Von großer Findigkeit und Regsamkeit in praktischen Dingen, als Vorsitzender energisch und geschickt, kein großer Redner, aber eine impulsive Natur, ein Mann ohne politische Vergangenheit und ohne politische Physiognomie, zeigte sich Chrustaljow wie geschaffen für die Rolle, die ihm Ende des Jahres 1905 zufiel. Wenn auch die Arbeitermassen revolutionär gestimmt waren und ein aus geprägtes Klassengefühl zeigten, so ging ihnen dennoch in der Mehrheit eine klar ausgesprochene Parteiphysiognomie ab. Was wir oben von dem Rat selbst gesagt haben, lässt sich auch auf Chrustaljow anwenden. Alle Sozialisten mit einer politischen Vergangenheit waren Parteileute und die Kandidatur eines Parteimanns hätte schon in dem Moment der Entstehung des Rats zu Reibungen in seiner Mitte Anlass gegeben. Auf der anderen Seite erleichterte eben diese politische Undestimmtheit Chrustaljows dem Delegiertenrat die Beziehungen zu den nichtproletarischen Schichten, insbesondere den Organisationen der Intelligenz, die dem Rate nicht unerhebliche materielle Unterstützungen zuwandten. Indem sie den Vorsitz einem Parteilosen anvertraute, baute die Sozialdemokratie auf ihre politische Kontrolle. Eine Spekulation, die nicht fehlschlug, denn schon drei bis vier Wochen später äußerte sich das kolossale Wachstum ihres Einflusses und ihrer Kräfte unter andrem darin, dass Chrustaljow öffentlich seinen Anschluss an die Sozialdemokratie erklärte.

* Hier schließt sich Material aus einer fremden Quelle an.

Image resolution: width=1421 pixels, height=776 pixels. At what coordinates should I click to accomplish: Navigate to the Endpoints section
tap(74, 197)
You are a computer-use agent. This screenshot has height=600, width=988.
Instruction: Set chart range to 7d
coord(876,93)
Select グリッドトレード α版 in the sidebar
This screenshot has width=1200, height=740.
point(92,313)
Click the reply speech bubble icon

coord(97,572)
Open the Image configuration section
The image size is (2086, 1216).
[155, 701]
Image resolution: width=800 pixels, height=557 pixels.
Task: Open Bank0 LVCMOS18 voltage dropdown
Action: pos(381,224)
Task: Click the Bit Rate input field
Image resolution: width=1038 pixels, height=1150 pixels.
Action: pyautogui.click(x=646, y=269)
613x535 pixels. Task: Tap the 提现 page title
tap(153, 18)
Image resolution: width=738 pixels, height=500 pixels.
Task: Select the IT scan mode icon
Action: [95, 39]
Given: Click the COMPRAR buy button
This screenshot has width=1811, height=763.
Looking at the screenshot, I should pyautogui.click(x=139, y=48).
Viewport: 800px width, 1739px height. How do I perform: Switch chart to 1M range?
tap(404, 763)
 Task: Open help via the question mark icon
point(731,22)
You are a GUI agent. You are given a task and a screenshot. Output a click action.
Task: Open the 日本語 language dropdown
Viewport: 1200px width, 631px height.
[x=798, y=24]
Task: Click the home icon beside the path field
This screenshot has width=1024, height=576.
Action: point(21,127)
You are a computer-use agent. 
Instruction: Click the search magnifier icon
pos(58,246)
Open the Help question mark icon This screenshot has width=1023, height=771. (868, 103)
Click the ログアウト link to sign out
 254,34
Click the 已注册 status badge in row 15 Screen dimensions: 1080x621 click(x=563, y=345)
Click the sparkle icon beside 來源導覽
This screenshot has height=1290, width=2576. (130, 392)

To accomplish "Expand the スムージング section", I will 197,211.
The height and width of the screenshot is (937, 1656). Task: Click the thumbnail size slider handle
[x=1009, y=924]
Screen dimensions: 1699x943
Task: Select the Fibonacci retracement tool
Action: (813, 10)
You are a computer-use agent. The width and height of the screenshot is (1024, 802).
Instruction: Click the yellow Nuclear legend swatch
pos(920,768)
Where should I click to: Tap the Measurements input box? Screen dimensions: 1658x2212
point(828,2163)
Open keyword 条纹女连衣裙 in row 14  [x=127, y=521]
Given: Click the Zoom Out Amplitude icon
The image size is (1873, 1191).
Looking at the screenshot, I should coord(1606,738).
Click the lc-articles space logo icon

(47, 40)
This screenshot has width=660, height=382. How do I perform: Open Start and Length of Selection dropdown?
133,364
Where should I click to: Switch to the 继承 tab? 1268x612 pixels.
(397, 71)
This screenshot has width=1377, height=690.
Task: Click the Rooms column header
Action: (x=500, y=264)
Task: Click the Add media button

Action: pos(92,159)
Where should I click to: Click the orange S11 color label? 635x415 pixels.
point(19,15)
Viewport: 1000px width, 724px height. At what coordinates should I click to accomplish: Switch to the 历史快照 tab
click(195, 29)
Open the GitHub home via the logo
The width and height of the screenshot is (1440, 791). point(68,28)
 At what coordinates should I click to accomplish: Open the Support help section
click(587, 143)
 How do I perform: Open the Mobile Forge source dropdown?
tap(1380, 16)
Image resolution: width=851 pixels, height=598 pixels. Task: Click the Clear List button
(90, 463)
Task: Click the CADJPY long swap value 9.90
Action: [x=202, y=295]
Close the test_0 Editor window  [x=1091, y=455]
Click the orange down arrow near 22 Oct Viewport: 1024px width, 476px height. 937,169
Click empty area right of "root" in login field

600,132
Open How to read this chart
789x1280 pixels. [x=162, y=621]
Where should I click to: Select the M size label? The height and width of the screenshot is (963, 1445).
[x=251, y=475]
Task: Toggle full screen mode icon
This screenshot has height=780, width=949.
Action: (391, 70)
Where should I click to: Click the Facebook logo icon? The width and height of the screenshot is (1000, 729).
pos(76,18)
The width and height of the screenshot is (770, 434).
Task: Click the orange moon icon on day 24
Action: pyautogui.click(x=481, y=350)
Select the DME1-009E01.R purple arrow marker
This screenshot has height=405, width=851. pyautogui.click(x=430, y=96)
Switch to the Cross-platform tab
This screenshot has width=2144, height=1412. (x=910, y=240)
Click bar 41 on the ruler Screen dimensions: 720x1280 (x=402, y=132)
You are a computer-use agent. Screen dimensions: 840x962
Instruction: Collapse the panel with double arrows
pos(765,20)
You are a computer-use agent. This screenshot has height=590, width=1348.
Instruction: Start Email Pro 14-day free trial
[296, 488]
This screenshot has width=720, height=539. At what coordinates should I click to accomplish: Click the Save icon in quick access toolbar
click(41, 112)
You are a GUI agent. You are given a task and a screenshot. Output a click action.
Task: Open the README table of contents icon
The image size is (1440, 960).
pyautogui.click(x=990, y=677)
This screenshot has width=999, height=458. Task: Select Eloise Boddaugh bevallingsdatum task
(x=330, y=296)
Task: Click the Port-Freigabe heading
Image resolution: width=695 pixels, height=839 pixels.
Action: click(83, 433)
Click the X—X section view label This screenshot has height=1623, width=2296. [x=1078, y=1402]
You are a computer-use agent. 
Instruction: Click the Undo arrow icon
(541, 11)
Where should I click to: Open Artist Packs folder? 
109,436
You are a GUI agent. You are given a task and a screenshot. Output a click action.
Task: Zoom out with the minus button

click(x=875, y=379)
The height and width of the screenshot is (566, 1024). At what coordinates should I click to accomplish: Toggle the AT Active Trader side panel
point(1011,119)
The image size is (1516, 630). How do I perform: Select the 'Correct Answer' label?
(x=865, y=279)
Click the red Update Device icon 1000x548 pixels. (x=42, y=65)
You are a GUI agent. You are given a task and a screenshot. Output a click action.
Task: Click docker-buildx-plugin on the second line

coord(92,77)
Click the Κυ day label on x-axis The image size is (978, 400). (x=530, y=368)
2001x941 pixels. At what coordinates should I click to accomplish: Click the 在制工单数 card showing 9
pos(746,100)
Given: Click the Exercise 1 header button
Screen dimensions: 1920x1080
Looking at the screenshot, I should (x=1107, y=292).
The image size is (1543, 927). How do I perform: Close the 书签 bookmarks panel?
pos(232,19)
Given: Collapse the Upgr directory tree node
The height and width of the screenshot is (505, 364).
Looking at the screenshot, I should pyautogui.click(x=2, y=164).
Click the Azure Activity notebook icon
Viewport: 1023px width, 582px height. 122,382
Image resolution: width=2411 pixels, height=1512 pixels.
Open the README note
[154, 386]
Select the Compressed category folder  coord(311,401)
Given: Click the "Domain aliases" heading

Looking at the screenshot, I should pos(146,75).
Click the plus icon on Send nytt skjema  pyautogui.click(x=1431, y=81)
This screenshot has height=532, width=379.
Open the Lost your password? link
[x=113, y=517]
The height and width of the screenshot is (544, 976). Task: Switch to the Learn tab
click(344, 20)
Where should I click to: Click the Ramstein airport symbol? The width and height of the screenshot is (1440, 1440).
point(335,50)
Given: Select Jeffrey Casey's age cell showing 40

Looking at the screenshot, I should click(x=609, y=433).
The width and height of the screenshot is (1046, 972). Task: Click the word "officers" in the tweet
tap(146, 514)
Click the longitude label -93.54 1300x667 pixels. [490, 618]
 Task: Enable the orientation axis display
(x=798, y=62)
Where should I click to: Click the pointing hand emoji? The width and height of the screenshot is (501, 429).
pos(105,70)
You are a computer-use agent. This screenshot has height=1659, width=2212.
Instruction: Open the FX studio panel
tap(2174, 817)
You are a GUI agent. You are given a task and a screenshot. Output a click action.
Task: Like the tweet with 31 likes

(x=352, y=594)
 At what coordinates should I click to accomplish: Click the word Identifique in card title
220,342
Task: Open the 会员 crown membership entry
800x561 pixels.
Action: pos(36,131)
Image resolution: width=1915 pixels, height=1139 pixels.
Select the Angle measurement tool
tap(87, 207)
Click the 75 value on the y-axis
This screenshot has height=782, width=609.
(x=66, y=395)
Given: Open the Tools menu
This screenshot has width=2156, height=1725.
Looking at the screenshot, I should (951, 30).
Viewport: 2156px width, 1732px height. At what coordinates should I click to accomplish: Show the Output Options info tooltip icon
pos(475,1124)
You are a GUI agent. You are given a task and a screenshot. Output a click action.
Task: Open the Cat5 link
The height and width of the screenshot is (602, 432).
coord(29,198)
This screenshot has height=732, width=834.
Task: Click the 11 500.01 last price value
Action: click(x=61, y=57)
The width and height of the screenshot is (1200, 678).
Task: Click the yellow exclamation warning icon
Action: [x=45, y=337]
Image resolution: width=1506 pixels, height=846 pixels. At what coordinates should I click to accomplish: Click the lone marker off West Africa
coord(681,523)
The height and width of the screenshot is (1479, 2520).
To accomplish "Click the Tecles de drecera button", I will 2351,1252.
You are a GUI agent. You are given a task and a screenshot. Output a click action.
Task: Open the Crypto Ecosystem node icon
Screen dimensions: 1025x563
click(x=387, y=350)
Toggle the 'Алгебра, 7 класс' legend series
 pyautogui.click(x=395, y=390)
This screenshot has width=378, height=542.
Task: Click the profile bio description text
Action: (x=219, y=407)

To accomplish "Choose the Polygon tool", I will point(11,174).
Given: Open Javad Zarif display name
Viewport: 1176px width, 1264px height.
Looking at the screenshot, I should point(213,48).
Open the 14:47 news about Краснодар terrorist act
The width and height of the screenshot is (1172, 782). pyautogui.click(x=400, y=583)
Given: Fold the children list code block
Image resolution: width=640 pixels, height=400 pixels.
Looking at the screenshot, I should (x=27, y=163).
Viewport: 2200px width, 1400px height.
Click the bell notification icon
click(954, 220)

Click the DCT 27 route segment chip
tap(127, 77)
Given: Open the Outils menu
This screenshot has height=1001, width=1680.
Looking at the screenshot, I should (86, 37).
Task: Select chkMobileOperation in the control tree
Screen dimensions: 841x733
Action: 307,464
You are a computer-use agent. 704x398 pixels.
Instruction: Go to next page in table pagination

Was bezweckte die Regierung mit der Verhaftung Chrustaljows? Hoffte sie durch die Beseitigung des Vorsitzenden die Organisation zu vernichten? Ein solcher Gedanke wäre selbst für einen Durnowo zu blöde. Die Frage nach den Motiven bestimmt zu beantworten, ist schon deswegen schwierig, weil sie höchstwahrscheinlich den Mitgliedern der reaktionären Verschwörung selbst wenig klar waren, die sich in Zarskoje Selo versammeltem um das Schicksal der Revolution zu entscheiden und nur eine einzelne Gendarmenmaßregel zur Welt brachten. Wie dem auch sei, die Verhaftung des Vorsitzenden unter den Umständen, unter denen sie vollzogen wurde, gewann für den Rat eine gewaltige symptomatische Bedeutung. Für Jeden, der noch am Vorabend daran zweifeln konnte, wurde es jetzt sonnenklar, dass es für beide Teile kein Zurückweichen mehr gab, dass der entscheidende Zusammenstoß unvermeidlich geworden sei und dass uns von ihm nicht Monate und nicht Wochen, sondern nur noch Tage trennten.